Secure Flight hits turbulence from feds

Secure Flight, the Transportation Security Administration's latest effort at creating a passenger-screening system, has run into heavy turbulence from federal regulators. But that hasn't grounded the agency’s intent to launch the program this summer.

The program received a one-two punch last month when both the Government Accountability Office and the Homeland Security Department's inspector general issued reports within days of each other criticizing the program.

GAO officials are not certain whether the system will work, according to their March 28 report. "Until TSA finalizes key program documents and completes additional system testing, it is uncertain whether Secure Flight will perform as intended, and whether it will be ready for initial operational deployment by August," it states.

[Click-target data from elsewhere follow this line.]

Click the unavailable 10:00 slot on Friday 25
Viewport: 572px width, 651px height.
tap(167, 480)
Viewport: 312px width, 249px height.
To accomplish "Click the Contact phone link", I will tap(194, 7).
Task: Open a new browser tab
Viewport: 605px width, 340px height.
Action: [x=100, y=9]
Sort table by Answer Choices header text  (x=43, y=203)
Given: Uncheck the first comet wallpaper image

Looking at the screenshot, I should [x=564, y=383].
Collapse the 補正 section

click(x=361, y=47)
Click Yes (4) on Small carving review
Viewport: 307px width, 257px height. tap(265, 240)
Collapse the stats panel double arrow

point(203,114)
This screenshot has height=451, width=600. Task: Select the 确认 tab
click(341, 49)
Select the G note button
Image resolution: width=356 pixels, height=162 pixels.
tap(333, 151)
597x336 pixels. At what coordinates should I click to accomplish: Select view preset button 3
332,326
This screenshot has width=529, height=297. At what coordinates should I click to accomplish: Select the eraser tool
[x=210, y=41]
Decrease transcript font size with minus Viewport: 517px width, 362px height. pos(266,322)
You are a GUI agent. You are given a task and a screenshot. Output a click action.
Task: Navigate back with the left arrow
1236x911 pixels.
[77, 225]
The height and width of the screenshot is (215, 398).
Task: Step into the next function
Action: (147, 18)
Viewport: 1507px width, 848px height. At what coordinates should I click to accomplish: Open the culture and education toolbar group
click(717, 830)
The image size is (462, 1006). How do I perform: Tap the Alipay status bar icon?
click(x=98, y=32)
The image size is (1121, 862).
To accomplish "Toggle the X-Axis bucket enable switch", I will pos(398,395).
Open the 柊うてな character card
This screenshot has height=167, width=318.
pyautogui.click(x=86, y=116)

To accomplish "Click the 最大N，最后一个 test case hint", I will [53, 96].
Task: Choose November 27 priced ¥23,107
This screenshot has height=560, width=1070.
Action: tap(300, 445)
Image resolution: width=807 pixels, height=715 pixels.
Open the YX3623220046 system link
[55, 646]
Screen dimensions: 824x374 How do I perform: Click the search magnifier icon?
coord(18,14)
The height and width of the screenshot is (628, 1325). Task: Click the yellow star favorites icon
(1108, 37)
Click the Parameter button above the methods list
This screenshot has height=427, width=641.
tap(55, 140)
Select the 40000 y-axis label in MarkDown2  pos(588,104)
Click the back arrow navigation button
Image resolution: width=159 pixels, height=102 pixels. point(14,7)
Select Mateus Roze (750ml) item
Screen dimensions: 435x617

The March 25 DHS report, from Inspector General Richard Skinner, found that TSA officials failed to enforce privacy protections when they transferred airline data to the screening system that Secure Flight will in large part be based on.

Between February 2002 and June 2003, TSA transferred more than 12 million passenger records from at least six airlines to other agencies and their contractors working on the Computer Assisted Passenger Prescreening System (CAPPS) II, according to the report.

Although the inspector general found no evidence that any individual was harmed, the report states, TSA officials did not ensure that contractors involved in the work properly protected the data. And once information about the transfer was made public, initial explanations from TSA officials were often inaccurate, Skinner wrote.

In written comments included with both reports, TSA officials generally agreed with the GAO's and IG's assessments. TSA officials wrote that they are working to meet all project requirements for Secure Flight and still intend to meet the August deadline.

But the doubts expressed in GAO's report may hold those plans at the gate. As part of the fiscal 2005 budget, Congress mandated that before Secure Flight can start operating, DHS officials must prove to GAO that the program has addressed 10 critical concerns. Those areas of interest include creating effective oversight systems that protect passengers' privacy and giving passengers the power to amend incorrect information.

TSA’s missteps are hurting Americans, said Rep. Loretta Sanchez (D-Calif.). She said more than two-dozen of her constituents have complained that they have come up as false positives on the federal no-fly list, leading to delays. TSA officials have not given them any effective means to alter the list to prevent them from being stopped again, she said, which is one of the 10 congressional requirements for funding.

"They have to address this criteria," Sanchez said.